The EU-Turkey Deal, as it became known, was welcomed by the European nations alarmed by the prospects of millions of migrants resettling in those countries and the many more that could still arrive in the future. The deal was opposed by non-governmental agencies who recognized the risks of this containment policy and the potential consequences that could result for the physical well-being and the psychological health of these already traumatized populations. But the idea of keeping a balance between people disembarking and people leaving the islands has never really worked, and the Aegean islands have seen the number of migrants explode and the living conditions of the refugee camps deteriorate dramatically in the last five years.
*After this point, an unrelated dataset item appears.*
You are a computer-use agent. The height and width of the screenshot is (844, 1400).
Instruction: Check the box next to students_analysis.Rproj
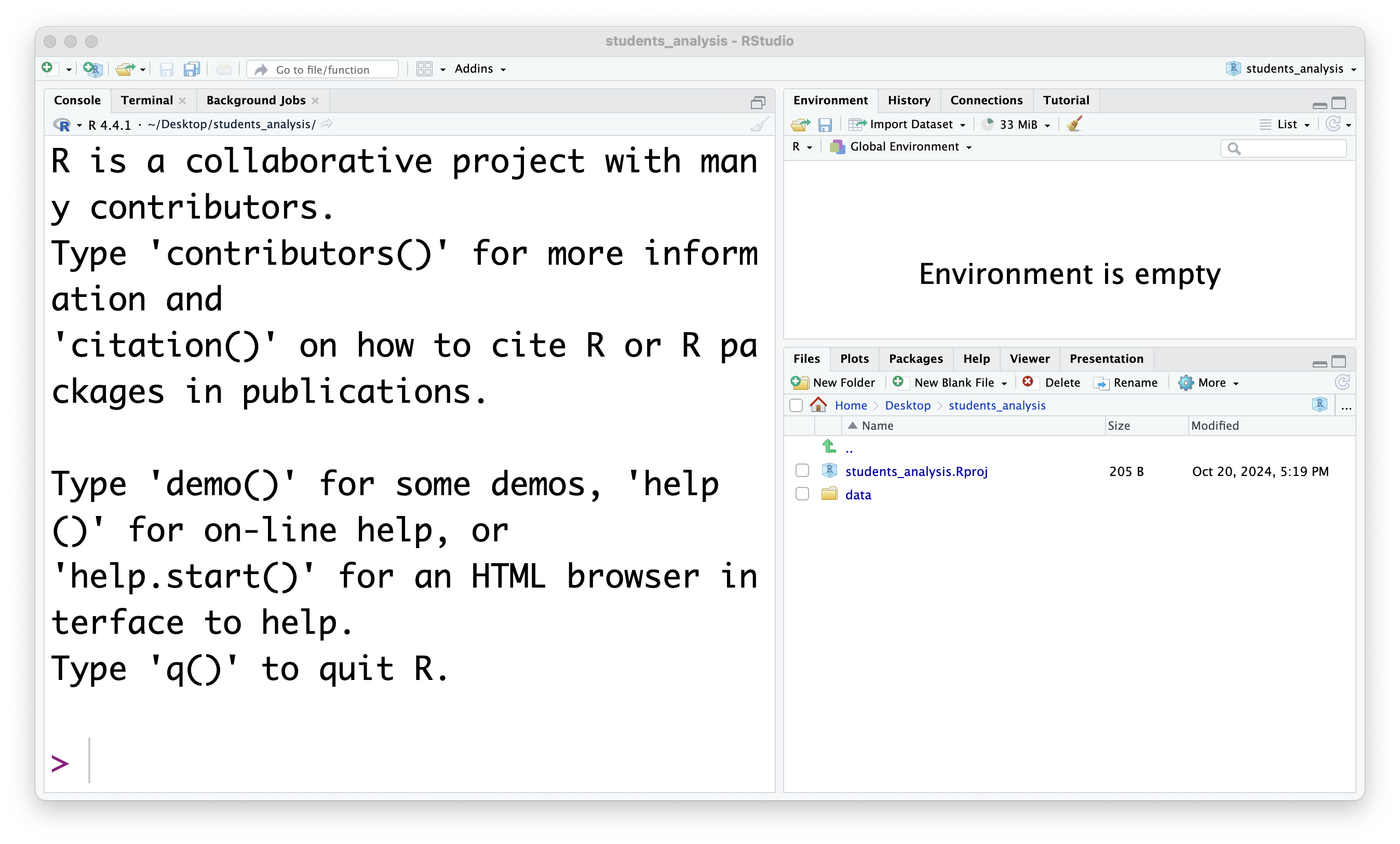pyautogui.click(x=802, y=471)
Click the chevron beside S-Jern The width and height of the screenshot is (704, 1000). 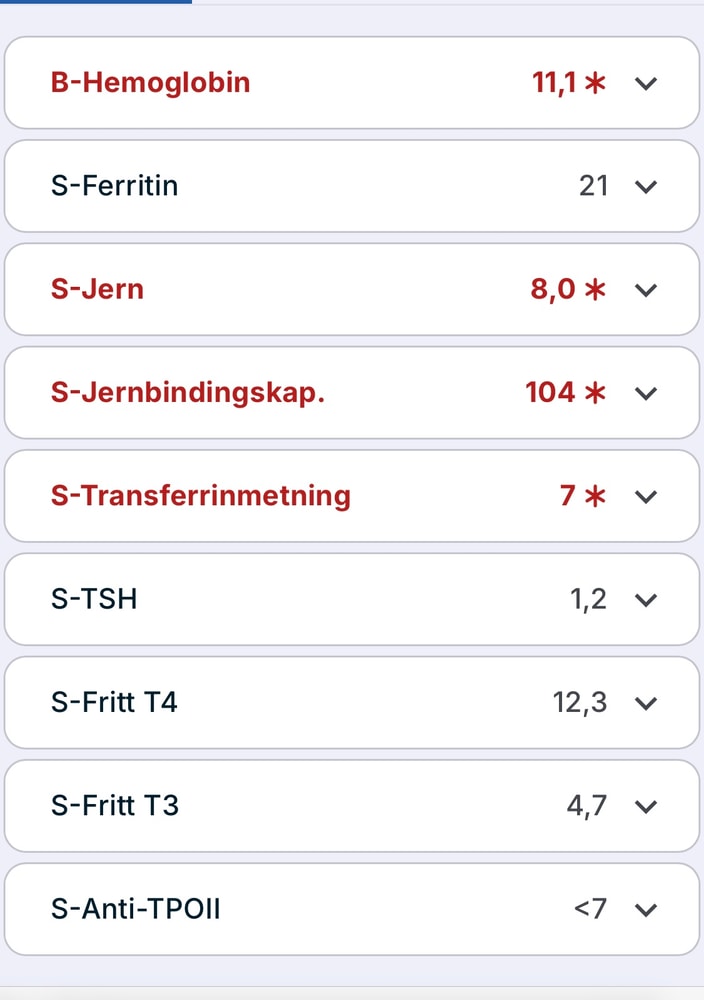(x=646, y=290)
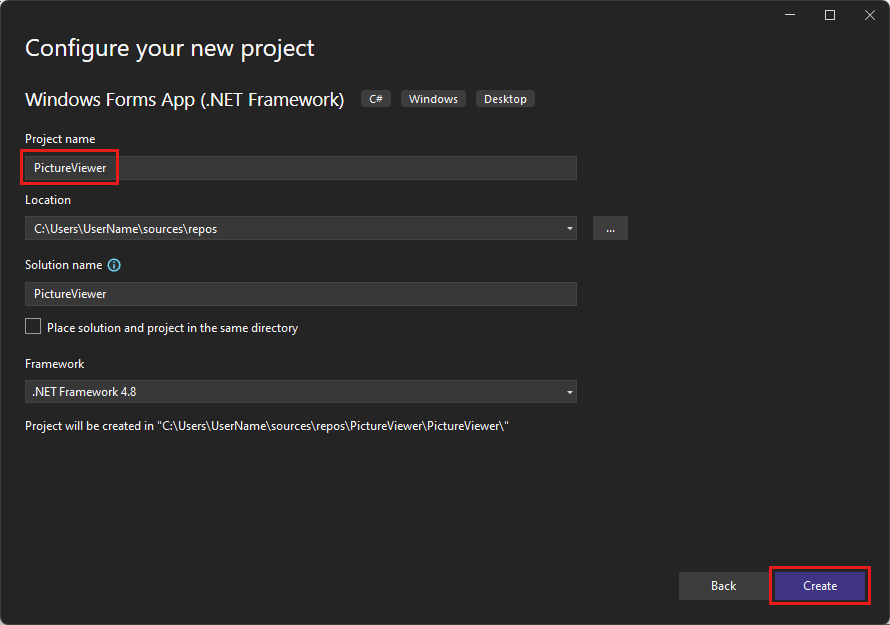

In November, Turkey’s president Recep Tayyip Erdoğan, dissatisfied with the EU’s reaction to his country’s advance into Kurdish controlled territory to create a buffer zone between Turkey and Syria, and to his plans to move Syrian refugees over there, threatened to release millions of refugees who would then try to reach the borders of Europe.
New Policies in Place
Back in the summer, Efi Latsoudi, part of the team of the NGOs Lesvos Solidarity and Mosaik Support Center, was pessimistic about the situation of refugees on Lesvos.
“We see the political will in Europe is not to make things better, it’s to make things worse for the refugees. So, we try by damaging the lives of these people, and by putting their lives in danger, to protect Europe.”
Latsoudi’s hope rests on non-governmental groups and civil society.
“There is a really strong solidarity movement, there are people that stand in solidarity with refugees all over Europe and in Greece and I believe this can make the difference.”
A local young person's perspective
Most of the work of integration between the new and local communities on the island is done by NGOs. Mosaik Support Center, One Happy Family, Rowing Together, Boat Refugee Foundation are just but a few of the many Greek and international organizations offering essential services to keep asylum seekers on the island fed, clothed, active, engaged, and away, during daytime, from the dismal conditions inside Moria, and of other refugee camps. Some NGOs offer English, Greek and Farsi classes, music classes, libraries. Others offer playgrounds for children, soccer games and entertainment for both young and adults. But the offerings are not enough for a population that doubled in size, just from August to December of 2019.
↓ In August, the Community of Sant’Egidio, an Italian catholic charity group, organized a celebration on Sappho Square, at the center of Mytilini, to remember all the people who died trying to cross the Aegean Sea in search of a safe haven or a better life in Europe. The remembrance ended with a party, with everyone invited to dance. In December, a Pope’s aide went to Lesvos and, with the charity group, brought 33 refugees from Lesvos to Rome, including 14 minors from Cameroon, Afghanistan and Togo.